Потом появилась компания игроков на бильярде. Один из них, самый ярый любитель, безрукий, очень веселый и бодрый, всегда громко кричащий. В этой роли ему стал мерещиться А.Л.Вишневский. Потом появилась боскетная комната, потом она опять заменилась бильярдной.
Но все эти щелки, через которые он открывал нам будущую пьесу, все же не давали нам решительно никакого представления о ней. И мы с тем большей энергией торопили его писать пьесу.
Насколько ему не нравился Ибсен, настолько он любил Гауптмана. В то время шли репетиции "Микаэля Крамера", и Антон Павлович усиленно следил за ними.
У меня осталась в памяти очень характерная черта его непосредственного и наивного восприятия впечатлений.
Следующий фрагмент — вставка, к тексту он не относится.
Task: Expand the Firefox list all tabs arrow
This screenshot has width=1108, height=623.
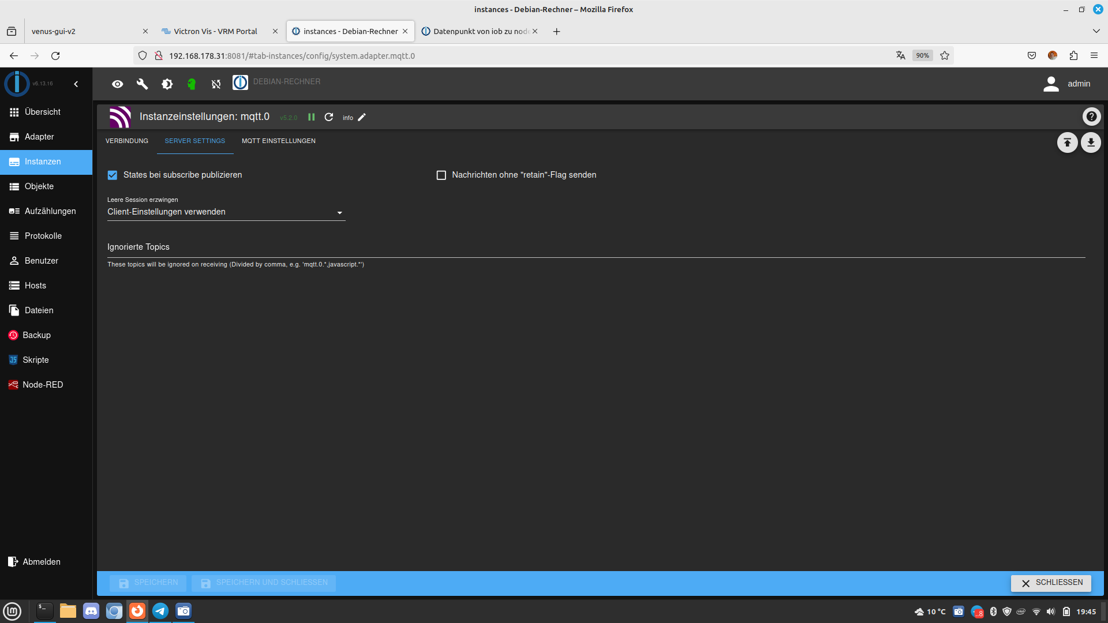Action: coord(1096,31)
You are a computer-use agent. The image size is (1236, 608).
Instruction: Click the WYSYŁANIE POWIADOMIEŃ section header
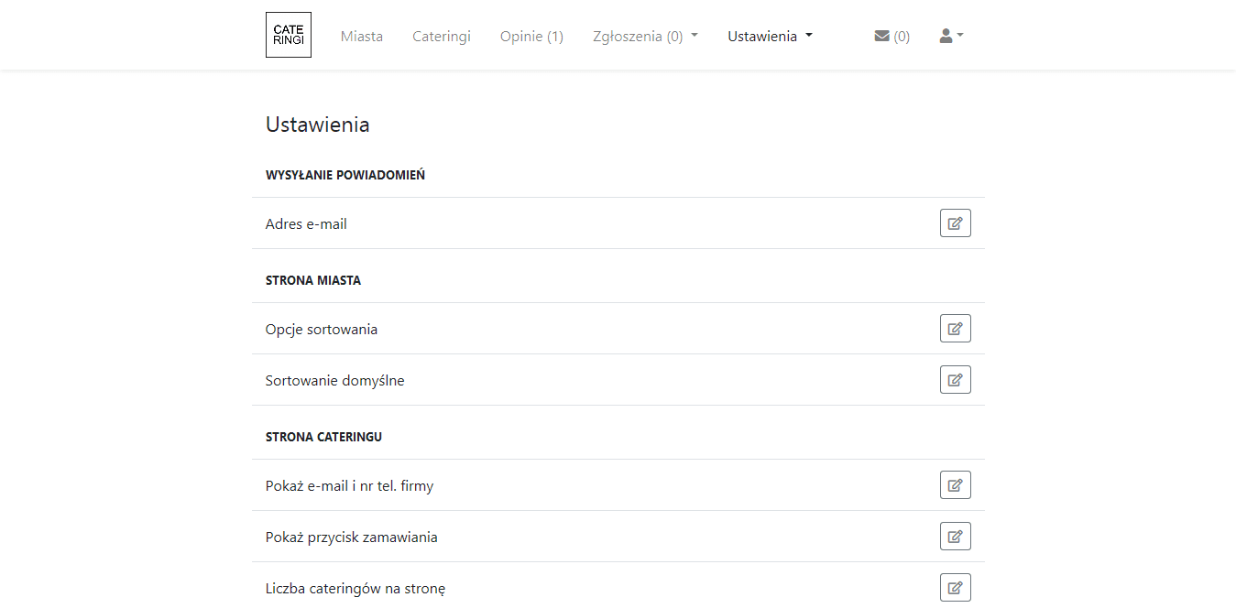(345, 175)
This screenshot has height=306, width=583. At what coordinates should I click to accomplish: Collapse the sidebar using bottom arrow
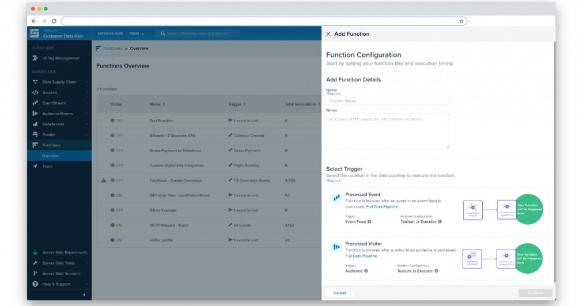[x=84, y=295]
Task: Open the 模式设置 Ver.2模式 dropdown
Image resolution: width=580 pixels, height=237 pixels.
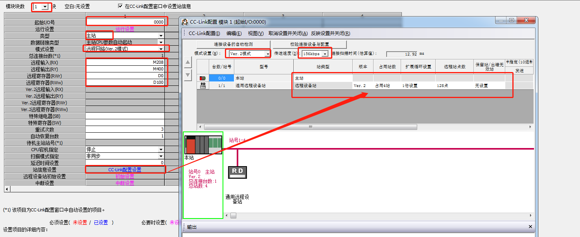Action: [268, 54]
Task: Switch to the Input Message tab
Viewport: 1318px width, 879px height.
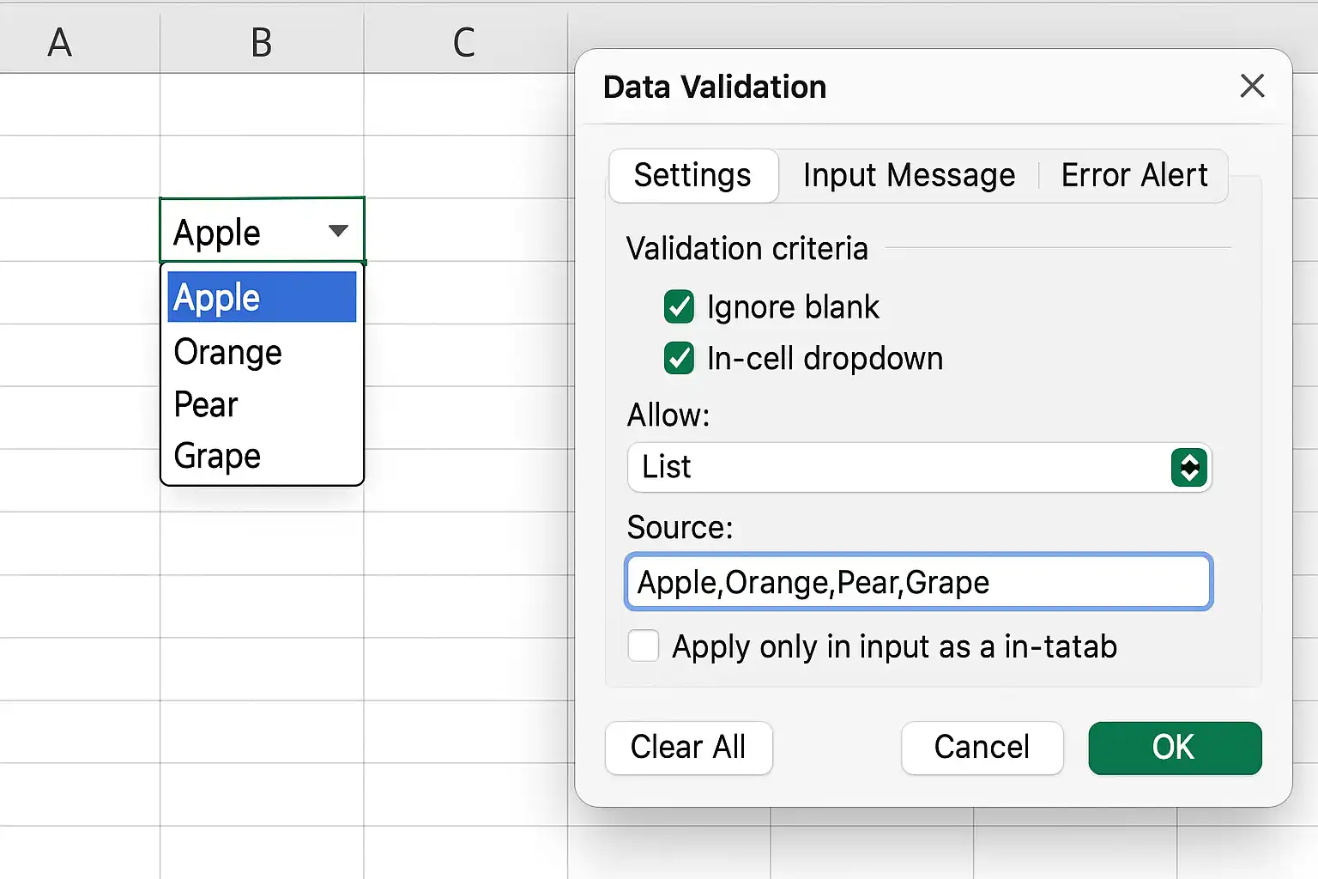Action: (x=909, y=175)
На генеральной репетиции второго акта "Микаэля Крамера" я, стоя на сцене, слышал иногда его смешок. Но так как действие, происходившее на сцене, не подходило к такому настроению зрителя, а мнением Антона Павловича я, конечно, очень дорожил, то этот смешок несказанно меня смущал. Кроме того, среди действия Антон Павлович несколько раз вставал и быстро ходил по среднему проходу, все продолжая посмеиваться. Это еще больше смущало играющих.
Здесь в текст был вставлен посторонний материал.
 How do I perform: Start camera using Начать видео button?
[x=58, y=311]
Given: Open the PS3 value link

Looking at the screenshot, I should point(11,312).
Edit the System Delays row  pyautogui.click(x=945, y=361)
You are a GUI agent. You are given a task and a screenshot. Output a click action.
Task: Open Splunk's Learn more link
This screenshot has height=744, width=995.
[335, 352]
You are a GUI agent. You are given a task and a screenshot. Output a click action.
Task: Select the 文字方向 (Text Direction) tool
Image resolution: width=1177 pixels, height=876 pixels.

По окончании акта я пошел в публику, чтобы узнать причину такого отношения Антона Павловича, и увидел его сияющего, так же возбужденно бегавшего по среднему проходу.
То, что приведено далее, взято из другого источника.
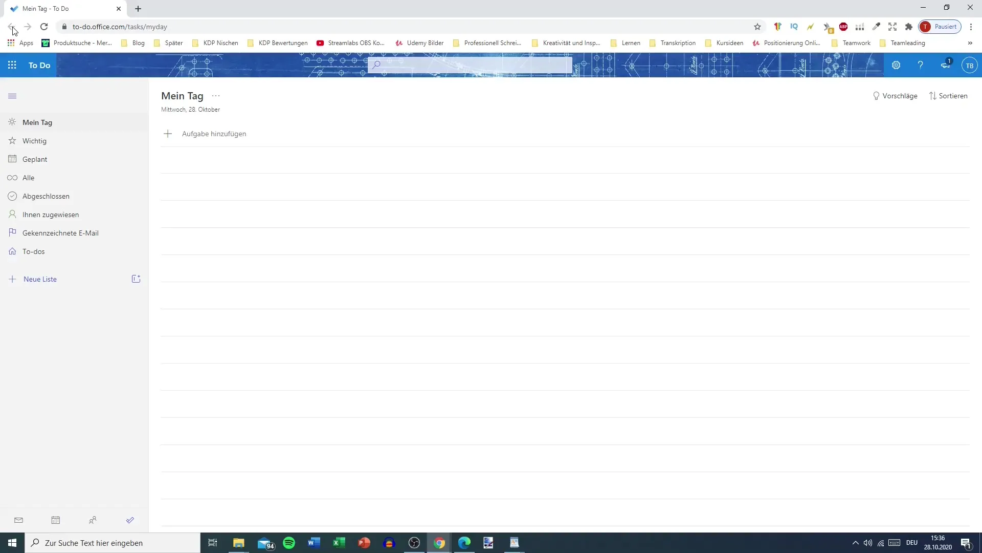Click the Sortieren sort icon
This screenshot has height=553, width=982.
[x=933, y=95]

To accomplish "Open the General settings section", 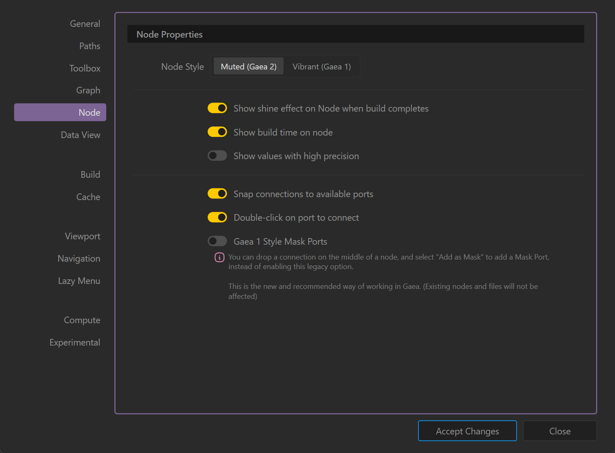I will pos(85,24).
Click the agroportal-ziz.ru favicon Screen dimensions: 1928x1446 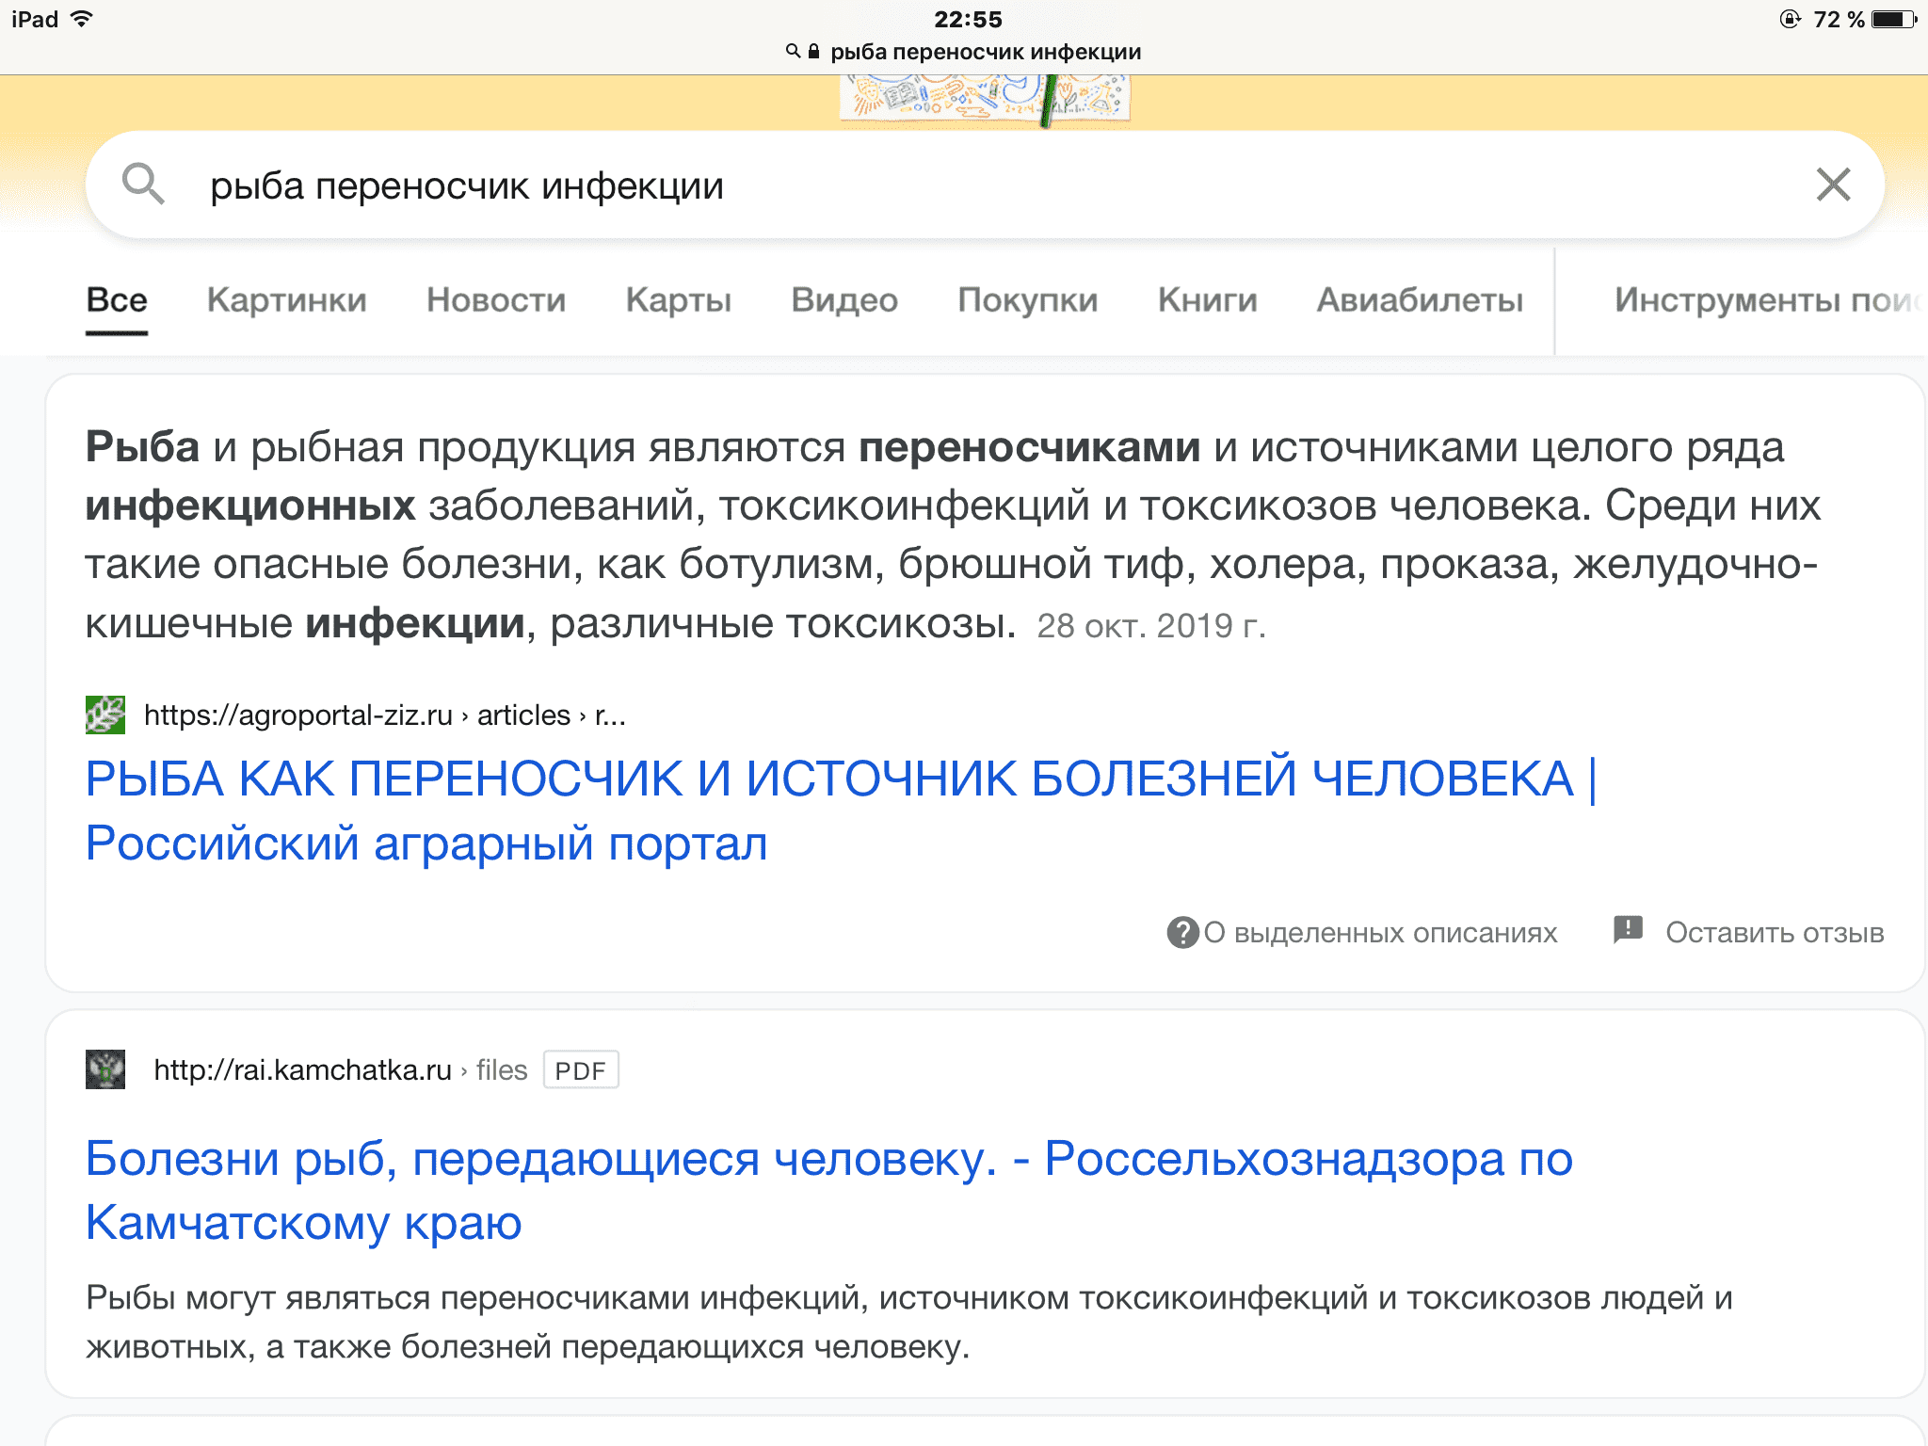pos(104,715)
Я спросил о впечатлении. Ему очень понравилось{399}.
- Как это хорошо! - сказал он. - Чудесно же, знаете, чудесно!
Оказалось, что смеялся он от удовольствия. Так смеяться умеют только самые непосредственные зрители.
Я вспомнил крестьян, которые могут засмеяться в самом неподходящем месте пьесы от ощущения художественной правды.
- Как это похоже! - говорят они в таких случаях. /400/
В этом же сезоне он смотрел "Три сестры" и остался очень доволен спектаклем{400}. Но, по его мнению, звон набата в третьем акте нам не удался. Он решил сам наладить этот звук. Очевидно, ему захотелось самому повозиться с рабочими, порежиссировать, поработать за кулисами. Ему, конечно, дали рабочих.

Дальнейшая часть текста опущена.